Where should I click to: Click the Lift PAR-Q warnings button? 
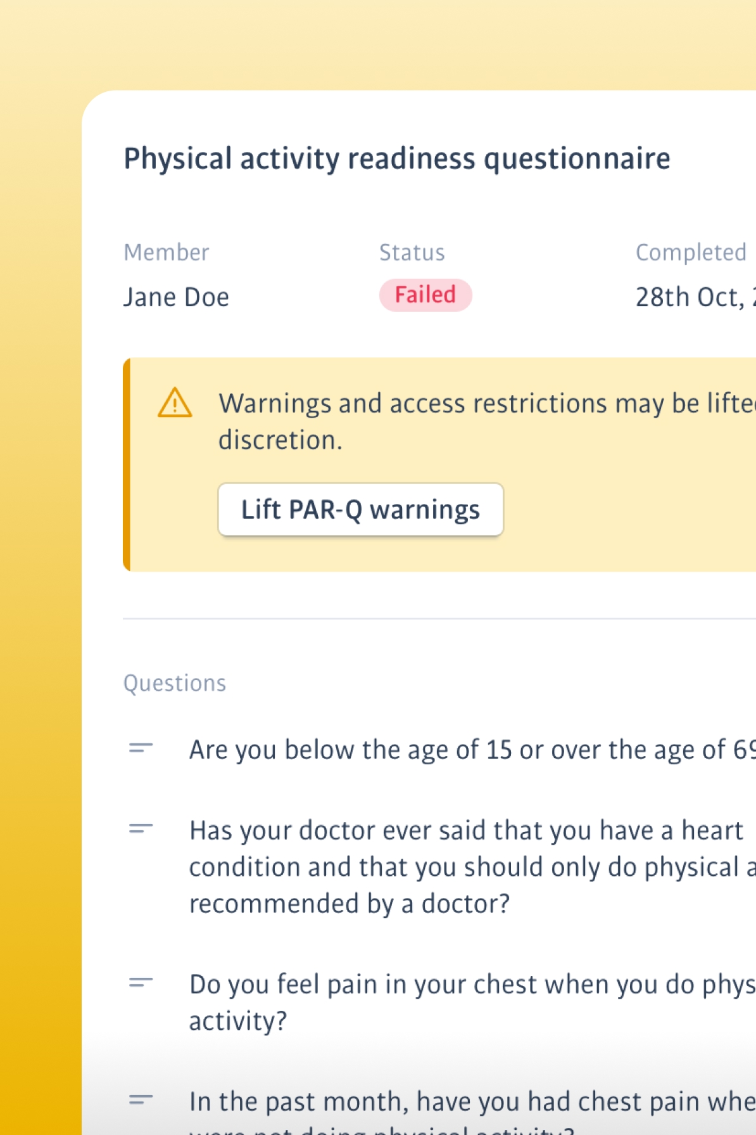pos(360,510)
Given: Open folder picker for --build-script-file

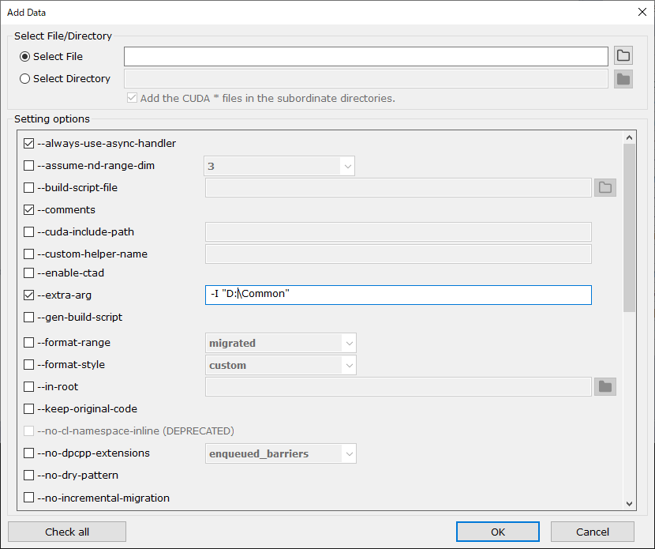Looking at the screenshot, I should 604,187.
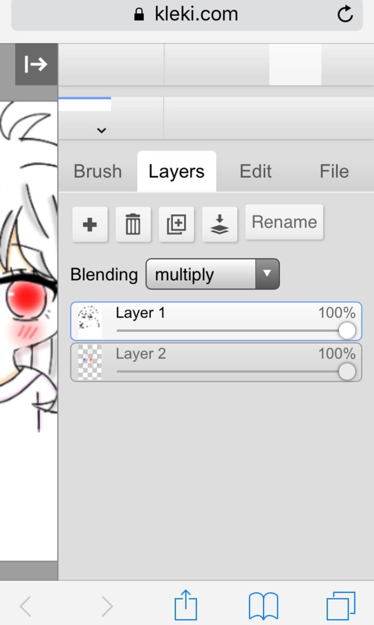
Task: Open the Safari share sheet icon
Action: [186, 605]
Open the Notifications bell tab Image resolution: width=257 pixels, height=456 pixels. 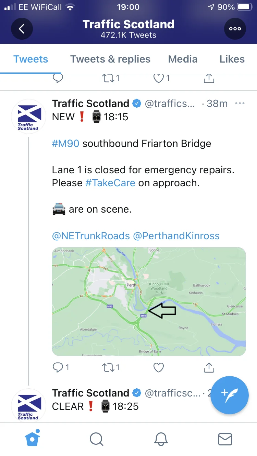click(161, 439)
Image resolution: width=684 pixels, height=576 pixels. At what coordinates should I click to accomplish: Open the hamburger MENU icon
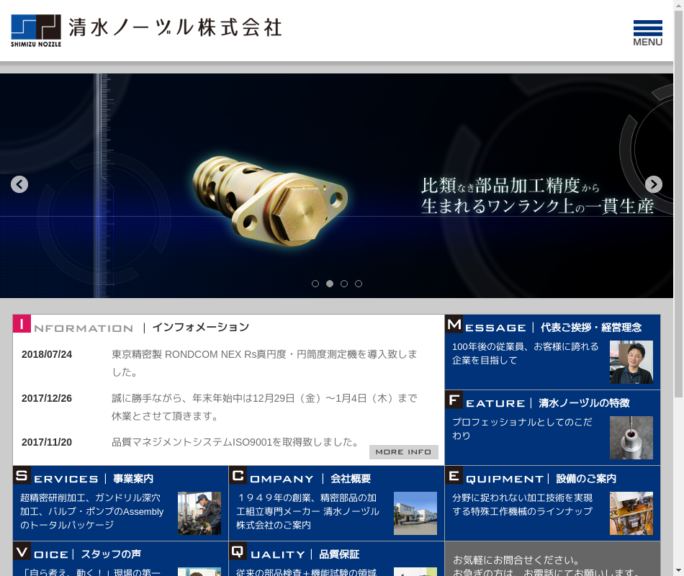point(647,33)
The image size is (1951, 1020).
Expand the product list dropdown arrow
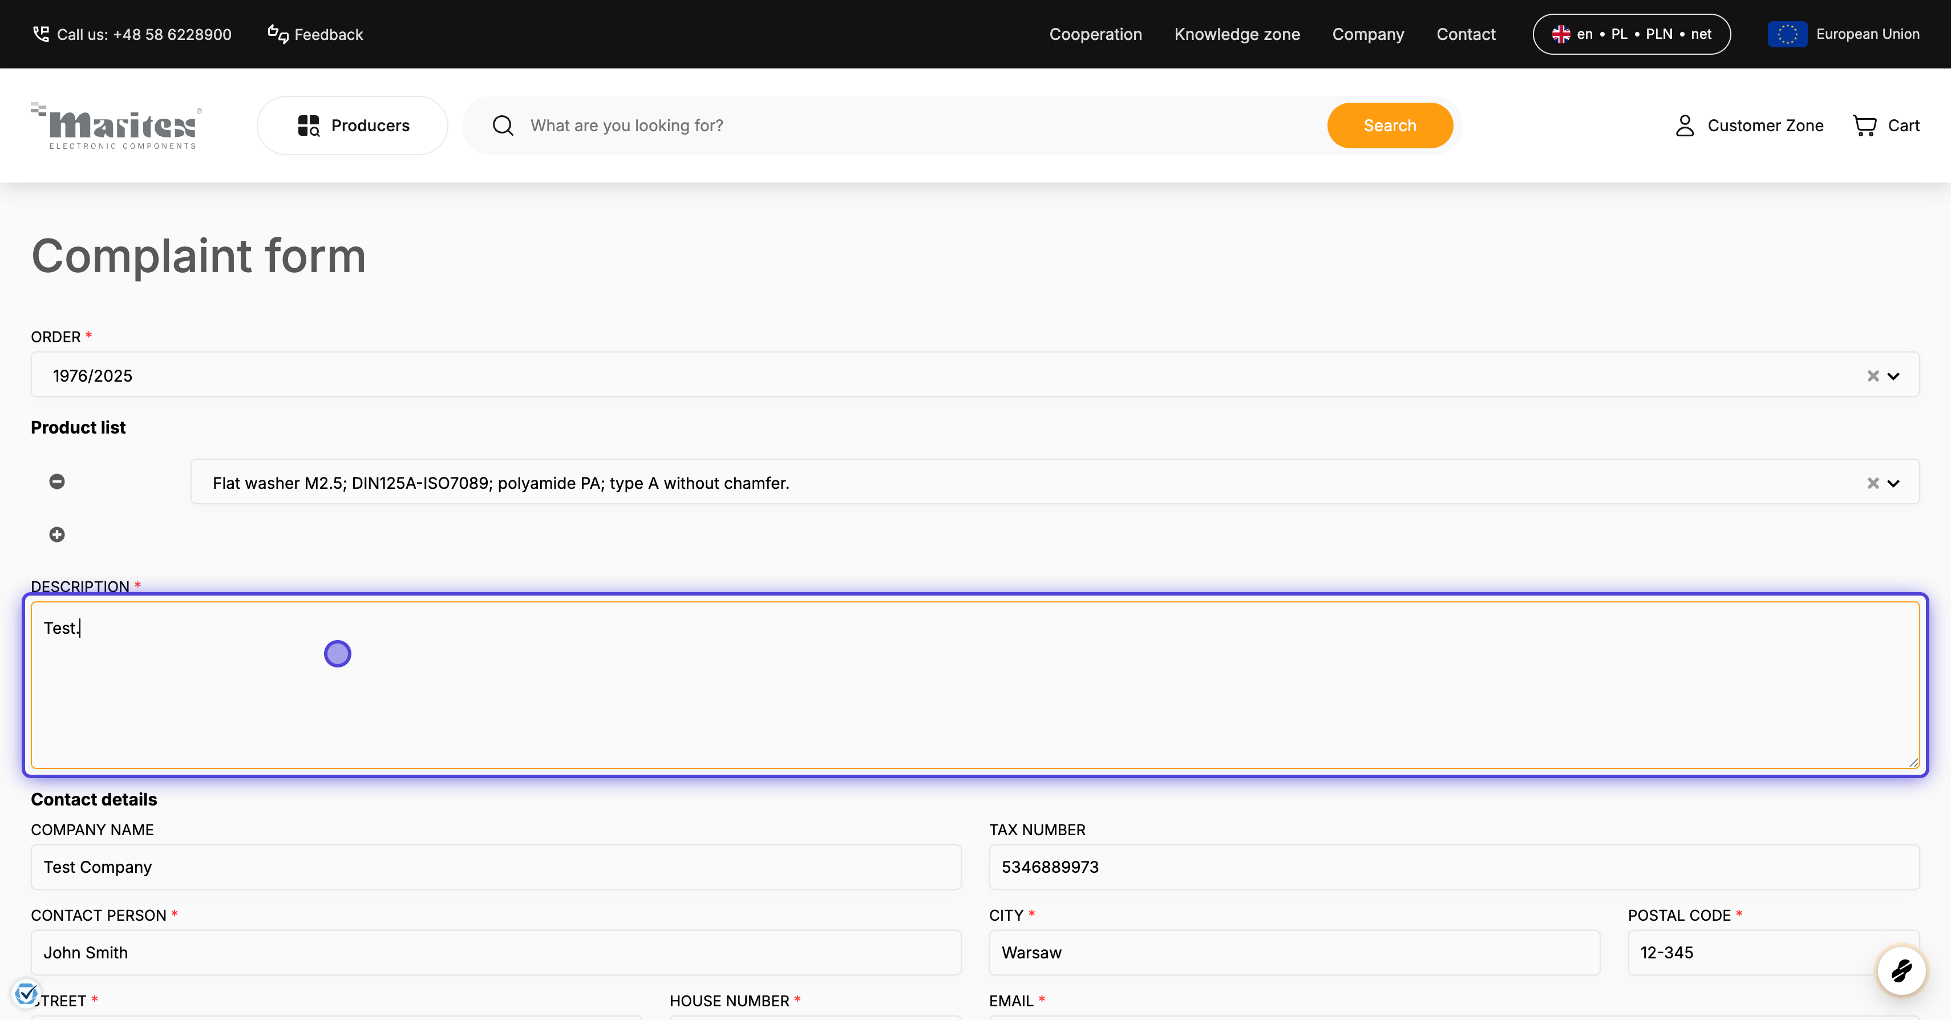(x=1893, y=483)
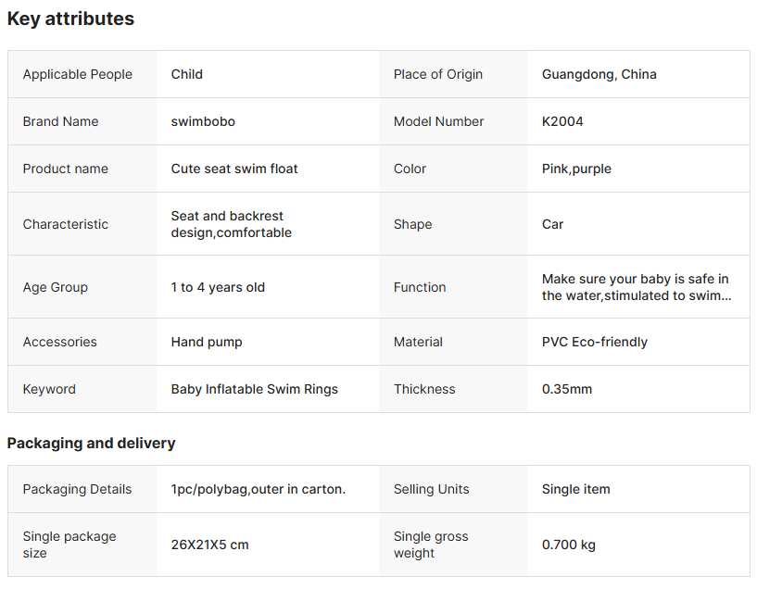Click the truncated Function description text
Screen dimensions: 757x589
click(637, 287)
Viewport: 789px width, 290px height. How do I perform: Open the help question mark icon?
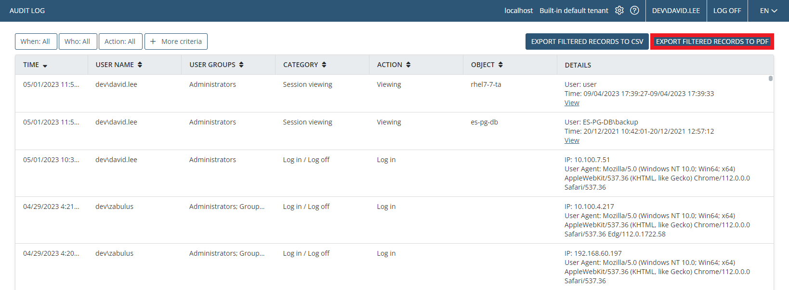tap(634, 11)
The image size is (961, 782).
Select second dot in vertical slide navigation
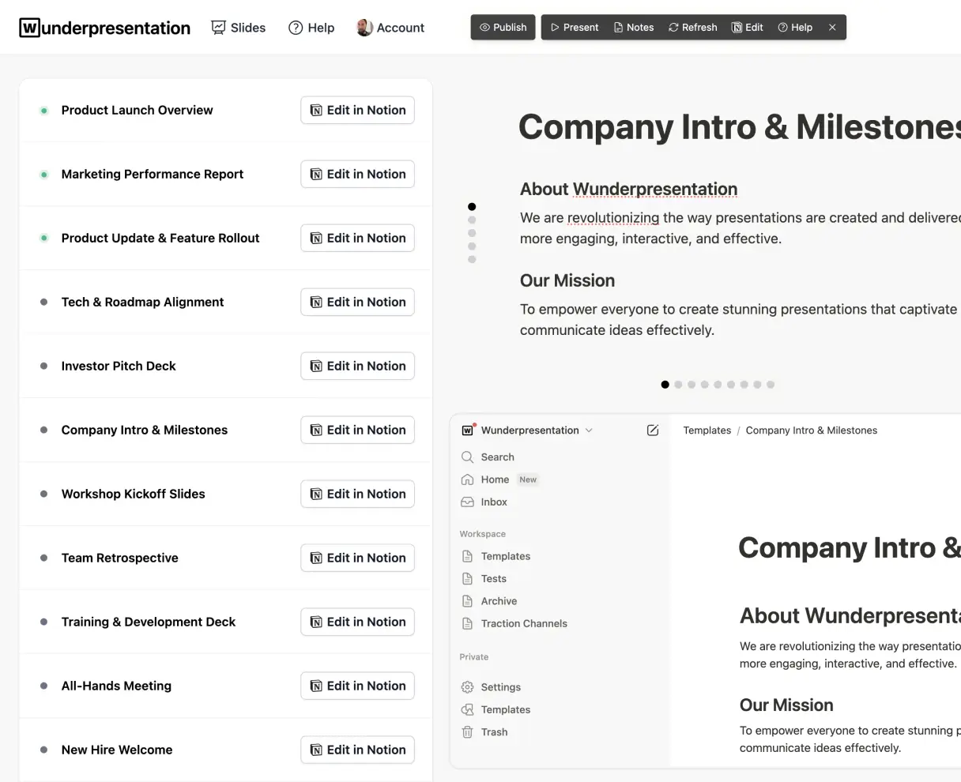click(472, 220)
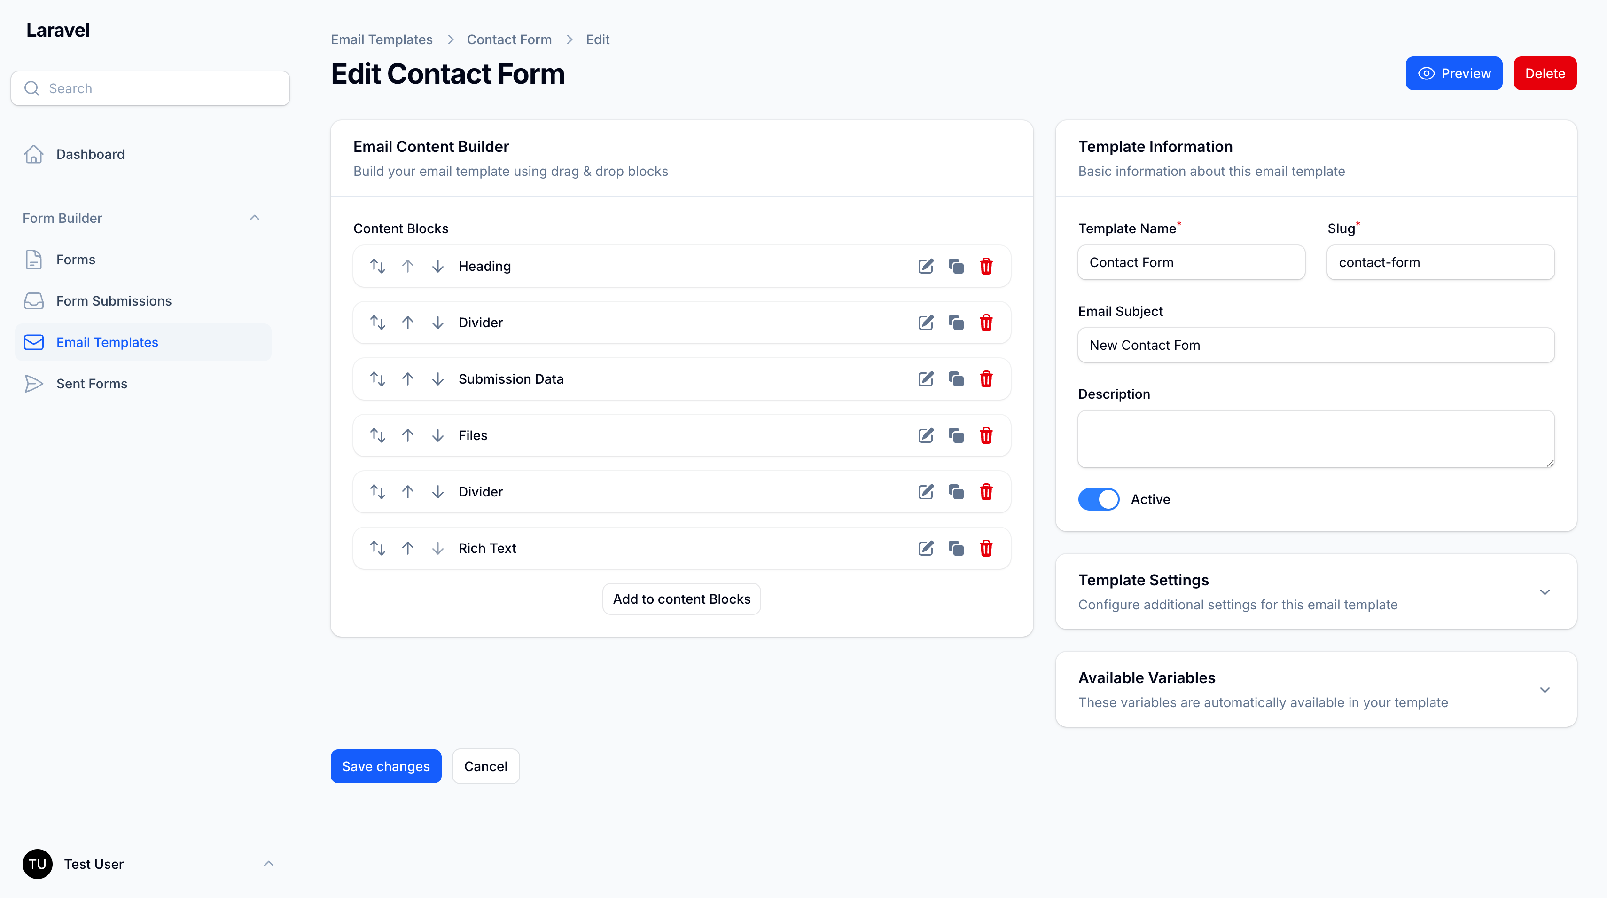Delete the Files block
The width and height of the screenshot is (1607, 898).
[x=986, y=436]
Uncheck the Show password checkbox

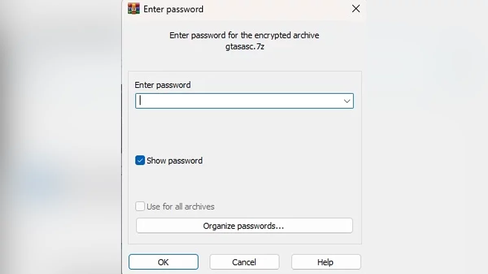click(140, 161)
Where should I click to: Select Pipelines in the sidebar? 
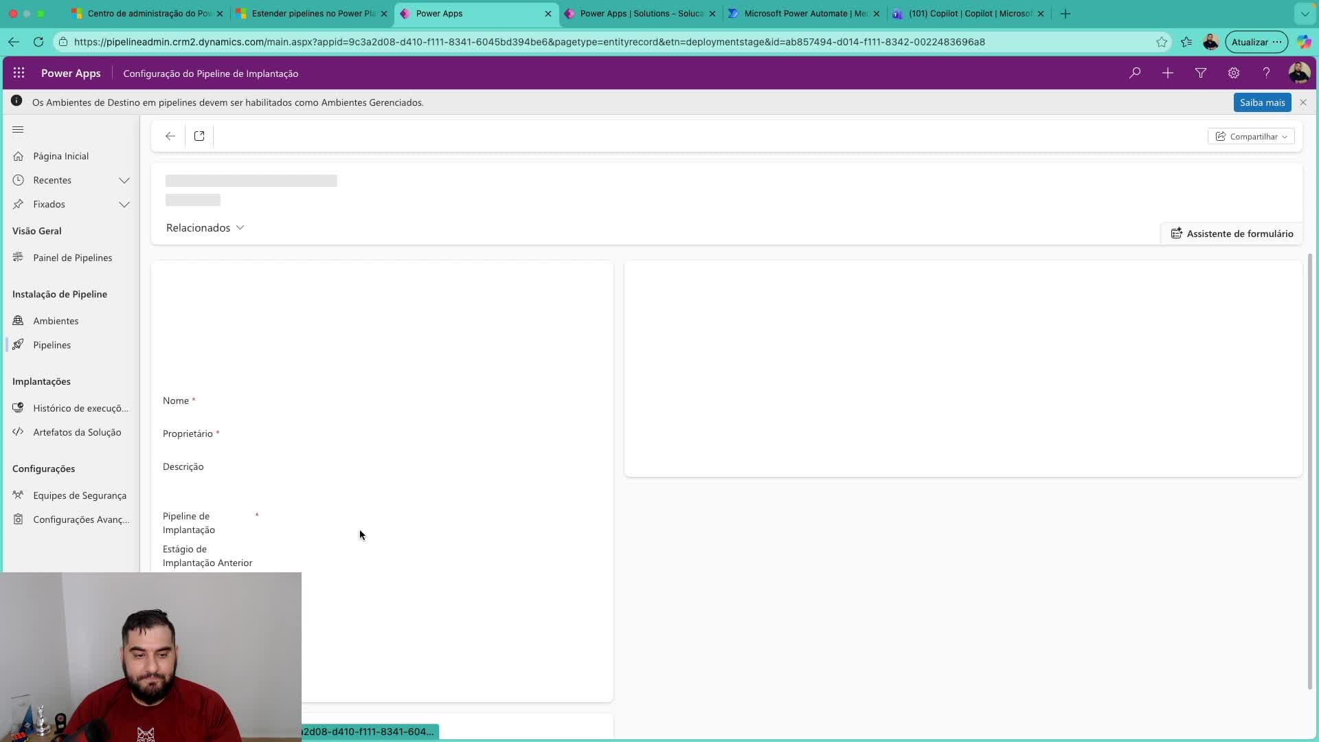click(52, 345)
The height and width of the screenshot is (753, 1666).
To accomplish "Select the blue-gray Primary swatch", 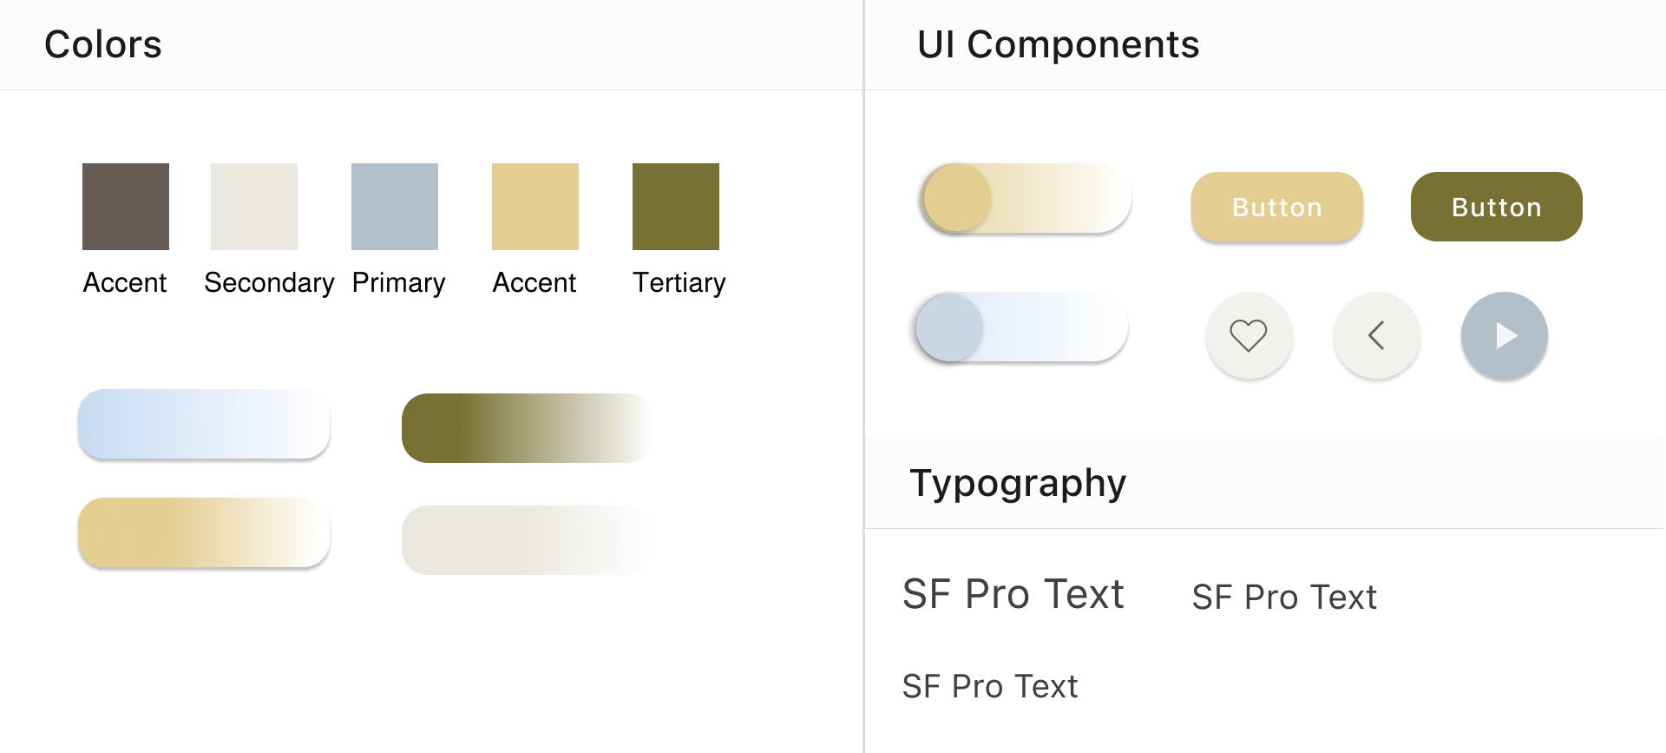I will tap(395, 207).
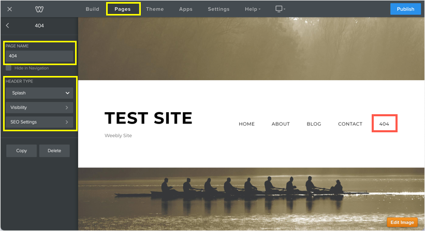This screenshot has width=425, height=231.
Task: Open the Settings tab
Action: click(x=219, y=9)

::::

§ YOUR TASK
Extract each line of the data above that contains the string "icon". The match is case-sensitive.

§ SOLUTION TO THIS PROBLEM
Task: Open the Safari share sheet icon
Image resolution: width=684 pixels, height=576 pixels. At what coordinates should I click to accomplish: Open the hamburger MENU icon
Viewport: 789px width, 290px height. How do I perform: Open the help question mark icon?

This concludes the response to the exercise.